[PATCH] D46180: [clang-format] Refactor #include insertion/deletion functionality into a class.

Eric Liu via Phabricator via cfe-commits cfe-commits at lists.llvm.org
Fri Apr 27 05:45:57 PDT 2018


ioeric marked 7 inline comments as done.
ioeric added a comment.

Thanks for reviewing this!

In https://reviews.llvm.org/D46180#1080822, @ilya-biryukov wrote:

> This change LG as an extraction of the helper functionality to be reused in clang, clang-tidy, etc.
>  However, I feel there are potential improvements both to the underlying code and the new APIs that we could make.
>
> I left some comments, trying to focus on interface of the class and keeping the changes that would be required to address them to be purely cosmetic. As chatted offline, any non-trivial changes to the underlying implementation are out of scope of this patch.
>
> > preserver sorted #includes.
>
> A typo in the change description:
>  s/preserver/preserve
>
> > This is best effort - only works when the
> >  block is already sorted.
>
> Could we describe behavior for the unsorted case in a sensible way? E.g. is it added to the end of the include list, added after closely related headers, added to a totally random place (but deterministic) place, etc? 
>  It seems like an important case, and I believe we shouldn't completely ignore it and describe what the "best effort" means in that case.

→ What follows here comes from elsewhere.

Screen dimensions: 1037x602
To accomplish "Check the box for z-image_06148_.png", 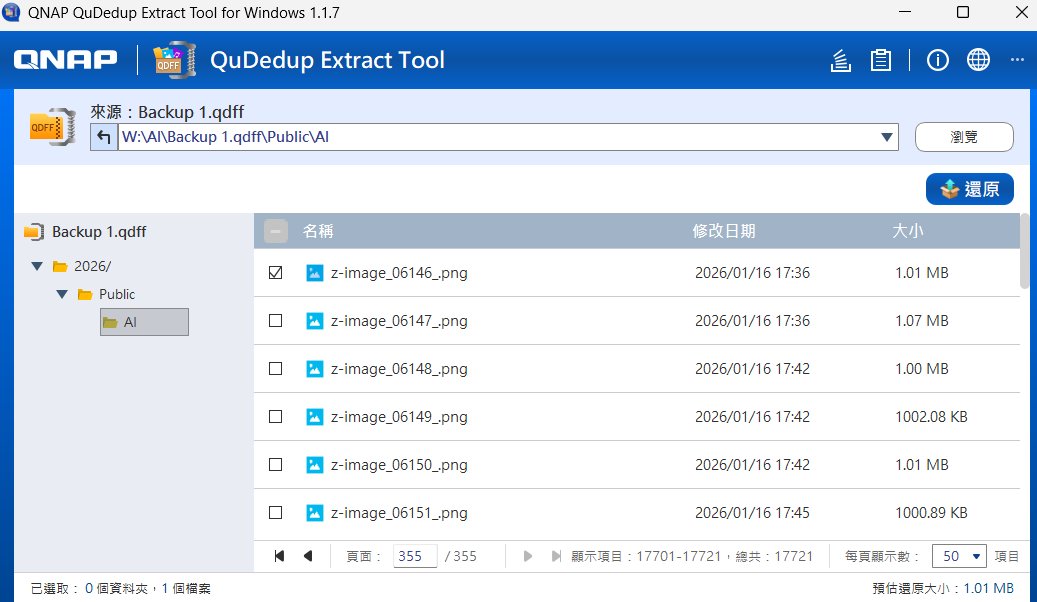I will 276,369.
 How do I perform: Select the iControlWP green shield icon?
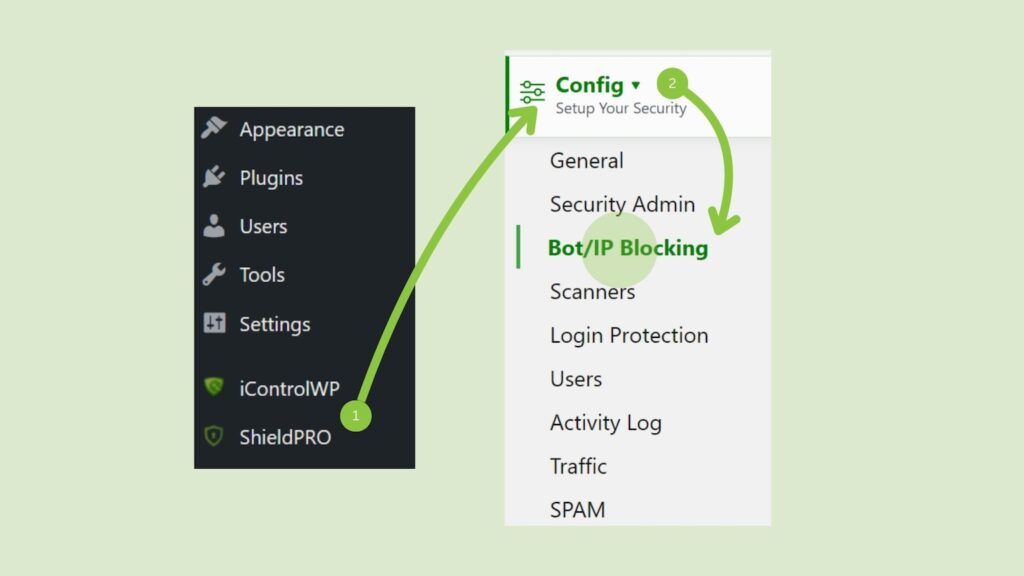tap(213, 388)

Sure. I added more comments to the API.

> 
> 
>> When inserting multiple #includes to the end of a file which doesn't
>>  end with a "\n" character, a "\n" will be prepended to each #include.
>>  This is a special and rare case that was previously handled. This is now
>>  relaxed to avoid complexity as it's rare in practice.
> 
> I don't quite get it, could you please elaborate on what has changed here exactly? Maybe give an example?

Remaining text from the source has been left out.